Vozdevieja (grown-up-voice), by Elisa Victoria
Blackie Books (Spanish), February 2019 – 256s pp.
Rights sold: And Other Stories (World English), Skarifima Editions (Greece).
In Vozdevieja, her first novel, the Sevillian writer Elisa Victoria (1985) looks at illness, sex or the passage of time from the eyes of a nine-year-old girl. A unique, tender and hilarious new voice. This is the story of Marina, a nine-year-old girl who sails through the long summer of Seville and her own uncertainties, with a capacity for expression and analysis that some adults ara far from reaching. At school they call her Vozdevieja (something we could translate as Oldladyvoice).
Elisa Victoria has managed to tell the terrible and wonderful dispersion of childhood.
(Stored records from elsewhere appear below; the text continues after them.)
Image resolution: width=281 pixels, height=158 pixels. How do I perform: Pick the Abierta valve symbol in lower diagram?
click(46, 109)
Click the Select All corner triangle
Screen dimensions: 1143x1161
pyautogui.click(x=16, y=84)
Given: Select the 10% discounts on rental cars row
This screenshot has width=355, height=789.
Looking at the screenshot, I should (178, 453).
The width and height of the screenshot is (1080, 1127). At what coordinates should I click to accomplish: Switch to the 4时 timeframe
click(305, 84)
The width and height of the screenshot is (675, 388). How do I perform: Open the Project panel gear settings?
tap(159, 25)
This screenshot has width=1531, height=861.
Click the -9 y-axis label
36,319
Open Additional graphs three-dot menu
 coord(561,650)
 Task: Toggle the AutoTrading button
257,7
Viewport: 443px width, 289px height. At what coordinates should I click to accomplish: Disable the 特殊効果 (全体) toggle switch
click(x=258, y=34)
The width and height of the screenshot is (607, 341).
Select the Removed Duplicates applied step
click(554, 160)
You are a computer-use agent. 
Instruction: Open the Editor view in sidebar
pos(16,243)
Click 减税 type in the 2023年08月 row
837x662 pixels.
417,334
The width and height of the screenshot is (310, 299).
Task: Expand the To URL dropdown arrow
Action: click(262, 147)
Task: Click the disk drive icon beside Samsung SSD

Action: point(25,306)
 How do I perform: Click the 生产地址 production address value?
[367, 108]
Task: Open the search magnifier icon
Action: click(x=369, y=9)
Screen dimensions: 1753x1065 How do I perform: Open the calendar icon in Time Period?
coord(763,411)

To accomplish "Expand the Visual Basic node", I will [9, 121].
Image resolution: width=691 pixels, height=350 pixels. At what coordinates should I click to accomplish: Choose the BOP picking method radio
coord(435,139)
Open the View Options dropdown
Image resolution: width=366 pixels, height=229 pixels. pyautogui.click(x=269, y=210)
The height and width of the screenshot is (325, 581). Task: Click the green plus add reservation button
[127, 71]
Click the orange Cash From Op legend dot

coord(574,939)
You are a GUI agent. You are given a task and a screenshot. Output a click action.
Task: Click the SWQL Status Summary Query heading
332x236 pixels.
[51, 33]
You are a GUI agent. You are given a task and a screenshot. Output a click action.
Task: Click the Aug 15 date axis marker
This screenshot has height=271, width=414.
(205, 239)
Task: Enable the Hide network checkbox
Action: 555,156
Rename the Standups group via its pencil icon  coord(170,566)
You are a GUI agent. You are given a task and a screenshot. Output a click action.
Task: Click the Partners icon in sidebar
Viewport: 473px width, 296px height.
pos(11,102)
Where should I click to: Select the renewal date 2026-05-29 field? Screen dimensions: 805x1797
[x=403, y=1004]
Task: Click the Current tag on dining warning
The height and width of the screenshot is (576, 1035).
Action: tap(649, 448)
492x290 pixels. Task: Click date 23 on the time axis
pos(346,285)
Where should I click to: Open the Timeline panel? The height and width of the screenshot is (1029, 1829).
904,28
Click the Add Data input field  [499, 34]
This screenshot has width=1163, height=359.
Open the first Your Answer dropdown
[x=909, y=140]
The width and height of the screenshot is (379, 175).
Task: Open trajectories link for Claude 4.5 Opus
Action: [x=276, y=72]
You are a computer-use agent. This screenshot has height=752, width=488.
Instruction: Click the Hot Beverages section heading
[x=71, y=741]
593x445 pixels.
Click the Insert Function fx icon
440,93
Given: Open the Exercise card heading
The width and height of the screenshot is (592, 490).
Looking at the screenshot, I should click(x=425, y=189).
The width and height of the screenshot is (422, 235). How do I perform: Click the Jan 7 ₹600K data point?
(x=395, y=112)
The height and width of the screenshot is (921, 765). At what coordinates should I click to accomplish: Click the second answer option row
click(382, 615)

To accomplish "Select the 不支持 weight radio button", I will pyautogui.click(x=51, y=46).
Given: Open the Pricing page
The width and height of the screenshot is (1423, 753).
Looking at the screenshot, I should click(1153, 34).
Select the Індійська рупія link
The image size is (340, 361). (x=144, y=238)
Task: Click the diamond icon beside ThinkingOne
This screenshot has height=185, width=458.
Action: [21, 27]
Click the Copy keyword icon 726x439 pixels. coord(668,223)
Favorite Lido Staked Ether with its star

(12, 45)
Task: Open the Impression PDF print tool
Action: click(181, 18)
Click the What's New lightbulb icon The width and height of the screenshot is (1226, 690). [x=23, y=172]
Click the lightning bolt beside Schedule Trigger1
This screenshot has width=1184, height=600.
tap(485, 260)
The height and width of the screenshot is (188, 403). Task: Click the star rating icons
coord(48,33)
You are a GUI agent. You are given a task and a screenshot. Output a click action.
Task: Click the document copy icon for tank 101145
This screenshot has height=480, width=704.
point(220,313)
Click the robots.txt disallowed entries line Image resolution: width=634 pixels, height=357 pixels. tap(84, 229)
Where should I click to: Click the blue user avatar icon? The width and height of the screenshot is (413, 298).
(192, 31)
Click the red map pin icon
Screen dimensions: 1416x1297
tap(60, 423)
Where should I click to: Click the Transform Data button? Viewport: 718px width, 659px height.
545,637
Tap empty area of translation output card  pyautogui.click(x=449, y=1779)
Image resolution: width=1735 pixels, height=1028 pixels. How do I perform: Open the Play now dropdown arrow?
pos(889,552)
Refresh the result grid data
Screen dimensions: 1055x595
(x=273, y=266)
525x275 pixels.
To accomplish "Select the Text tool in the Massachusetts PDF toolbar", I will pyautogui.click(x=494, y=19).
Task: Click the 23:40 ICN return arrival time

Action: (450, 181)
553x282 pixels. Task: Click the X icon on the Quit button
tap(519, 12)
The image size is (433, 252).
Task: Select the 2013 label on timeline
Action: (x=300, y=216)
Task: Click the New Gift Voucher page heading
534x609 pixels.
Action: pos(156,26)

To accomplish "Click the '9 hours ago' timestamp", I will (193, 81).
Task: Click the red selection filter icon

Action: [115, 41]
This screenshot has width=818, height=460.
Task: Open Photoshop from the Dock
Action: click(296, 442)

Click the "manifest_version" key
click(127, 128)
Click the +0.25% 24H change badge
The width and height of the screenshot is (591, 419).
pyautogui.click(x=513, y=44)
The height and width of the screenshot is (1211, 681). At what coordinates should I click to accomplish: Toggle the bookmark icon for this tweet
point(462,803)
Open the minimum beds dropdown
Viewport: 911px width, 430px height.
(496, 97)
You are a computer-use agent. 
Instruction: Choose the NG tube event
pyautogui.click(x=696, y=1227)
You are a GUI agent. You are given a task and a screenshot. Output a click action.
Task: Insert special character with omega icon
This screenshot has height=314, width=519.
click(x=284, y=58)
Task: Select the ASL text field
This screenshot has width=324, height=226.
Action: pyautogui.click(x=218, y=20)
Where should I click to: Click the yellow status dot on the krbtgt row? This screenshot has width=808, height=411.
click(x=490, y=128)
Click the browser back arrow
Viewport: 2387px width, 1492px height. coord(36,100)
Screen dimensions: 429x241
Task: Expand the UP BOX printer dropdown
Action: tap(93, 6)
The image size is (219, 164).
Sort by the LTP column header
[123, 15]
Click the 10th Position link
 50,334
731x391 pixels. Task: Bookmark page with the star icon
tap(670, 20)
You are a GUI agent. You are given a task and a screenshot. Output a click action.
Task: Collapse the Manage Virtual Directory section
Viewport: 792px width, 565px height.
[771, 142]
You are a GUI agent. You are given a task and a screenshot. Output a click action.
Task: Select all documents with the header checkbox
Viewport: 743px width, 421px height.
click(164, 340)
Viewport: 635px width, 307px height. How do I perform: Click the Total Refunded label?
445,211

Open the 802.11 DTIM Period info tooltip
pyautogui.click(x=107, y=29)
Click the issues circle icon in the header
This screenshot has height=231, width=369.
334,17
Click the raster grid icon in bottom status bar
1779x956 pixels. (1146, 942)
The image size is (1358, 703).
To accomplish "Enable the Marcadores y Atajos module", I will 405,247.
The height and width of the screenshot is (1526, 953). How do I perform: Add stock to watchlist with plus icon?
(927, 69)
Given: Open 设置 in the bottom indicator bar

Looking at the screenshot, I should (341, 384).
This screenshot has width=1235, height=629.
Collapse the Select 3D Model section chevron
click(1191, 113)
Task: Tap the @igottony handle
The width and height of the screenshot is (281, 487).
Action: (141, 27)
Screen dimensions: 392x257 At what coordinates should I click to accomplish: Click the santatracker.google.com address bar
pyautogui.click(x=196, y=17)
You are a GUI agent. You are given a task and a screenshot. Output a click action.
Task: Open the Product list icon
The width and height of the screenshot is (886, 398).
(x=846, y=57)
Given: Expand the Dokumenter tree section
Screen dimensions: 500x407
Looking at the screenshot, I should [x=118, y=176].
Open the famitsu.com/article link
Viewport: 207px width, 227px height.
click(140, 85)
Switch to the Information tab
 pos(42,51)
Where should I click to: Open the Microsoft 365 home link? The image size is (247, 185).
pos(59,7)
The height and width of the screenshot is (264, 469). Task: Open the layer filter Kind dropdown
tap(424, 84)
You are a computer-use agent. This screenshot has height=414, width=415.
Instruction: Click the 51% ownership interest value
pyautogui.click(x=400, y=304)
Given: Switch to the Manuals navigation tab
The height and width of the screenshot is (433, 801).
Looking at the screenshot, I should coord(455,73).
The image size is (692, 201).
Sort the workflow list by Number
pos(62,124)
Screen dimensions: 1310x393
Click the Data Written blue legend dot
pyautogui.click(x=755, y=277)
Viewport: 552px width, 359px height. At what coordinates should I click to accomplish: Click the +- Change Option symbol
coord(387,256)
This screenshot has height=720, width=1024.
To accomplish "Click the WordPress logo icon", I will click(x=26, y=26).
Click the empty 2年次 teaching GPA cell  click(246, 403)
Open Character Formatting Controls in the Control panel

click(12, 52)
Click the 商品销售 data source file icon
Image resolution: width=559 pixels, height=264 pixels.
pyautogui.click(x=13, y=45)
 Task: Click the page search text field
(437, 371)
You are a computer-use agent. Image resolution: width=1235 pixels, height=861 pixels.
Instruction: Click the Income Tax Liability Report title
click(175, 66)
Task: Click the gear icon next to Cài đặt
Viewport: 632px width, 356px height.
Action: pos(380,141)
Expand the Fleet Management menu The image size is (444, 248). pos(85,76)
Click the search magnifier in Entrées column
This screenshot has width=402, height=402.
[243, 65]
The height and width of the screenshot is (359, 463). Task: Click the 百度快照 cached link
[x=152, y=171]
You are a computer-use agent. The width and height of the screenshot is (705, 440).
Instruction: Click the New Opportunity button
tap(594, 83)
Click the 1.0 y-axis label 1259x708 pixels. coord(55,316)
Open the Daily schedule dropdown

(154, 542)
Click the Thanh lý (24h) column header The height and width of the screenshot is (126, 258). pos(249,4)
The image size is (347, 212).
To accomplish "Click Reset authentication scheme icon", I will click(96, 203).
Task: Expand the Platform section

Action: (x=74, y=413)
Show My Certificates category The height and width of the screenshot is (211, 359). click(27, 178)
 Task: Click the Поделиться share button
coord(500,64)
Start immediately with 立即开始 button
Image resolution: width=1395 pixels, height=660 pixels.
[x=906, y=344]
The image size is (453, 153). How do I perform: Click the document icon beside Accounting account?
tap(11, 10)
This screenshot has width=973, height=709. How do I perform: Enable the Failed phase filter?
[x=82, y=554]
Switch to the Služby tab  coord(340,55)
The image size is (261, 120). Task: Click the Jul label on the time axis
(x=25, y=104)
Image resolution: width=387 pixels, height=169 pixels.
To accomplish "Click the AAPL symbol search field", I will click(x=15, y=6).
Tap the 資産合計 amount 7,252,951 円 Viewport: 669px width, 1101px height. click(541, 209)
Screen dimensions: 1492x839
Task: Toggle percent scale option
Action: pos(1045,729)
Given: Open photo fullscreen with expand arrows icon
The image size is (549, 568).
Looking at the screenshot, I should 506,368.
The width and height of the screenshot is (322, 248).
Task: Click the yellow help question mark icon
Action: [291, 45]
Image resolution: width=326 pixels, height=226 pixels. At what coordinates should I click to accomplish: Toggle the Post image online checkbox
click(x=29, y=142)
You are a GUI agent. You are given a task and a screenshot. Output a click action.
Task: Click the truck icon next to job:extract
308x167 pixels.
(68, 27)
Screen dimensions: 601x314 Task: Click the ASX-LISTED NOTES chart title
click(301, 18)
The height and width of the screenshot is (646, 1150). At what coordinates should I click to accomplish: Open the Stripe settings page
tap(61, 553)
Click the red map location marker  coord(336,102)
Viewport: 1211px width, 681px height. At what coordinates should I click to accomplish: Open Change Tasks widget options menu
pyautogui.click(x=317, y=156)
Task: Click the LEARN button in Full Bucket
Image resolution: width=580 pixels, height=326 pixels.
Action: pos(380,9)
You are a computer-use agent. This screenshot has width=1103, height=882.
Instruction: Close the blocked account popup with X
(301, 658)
Marina, the protagonist, is at that point where kids start to dicover perversity without having lost the innocence or the need of protection, and the result of that salad of secrets, doubts and whims is a first great book.
It’s a very long and hot summer in Seville, in the 1990s. Marina doesn’t know if she wants everything to change or to stay the same. Because she still plays with dolls but she already noses around adult magazines. Because her mother is sick and she already imagines herself in a convent surrounded by orphans. Because everyone, also his father, insists on disappearing. Because her best friend is her grandmother, who cooks for her, combs her hair, tells her love for Felipe González, teaches her new nasty words and sews flower dresses for her.
Still, Marina is always hungry: for life, and for breaded steaks. Elisa Victoria has built an authentic and living protagonist and has let her fly through the pages of this book, a hilarious novel that exudes impudence and intimacy.
Telling things from a child's perspective isn’t an easy task, but when a narrator has found the right tone and athmosphere it has provided great milestones. This novel by Elisa Victoria has to be joyfully recorded joyfully as one.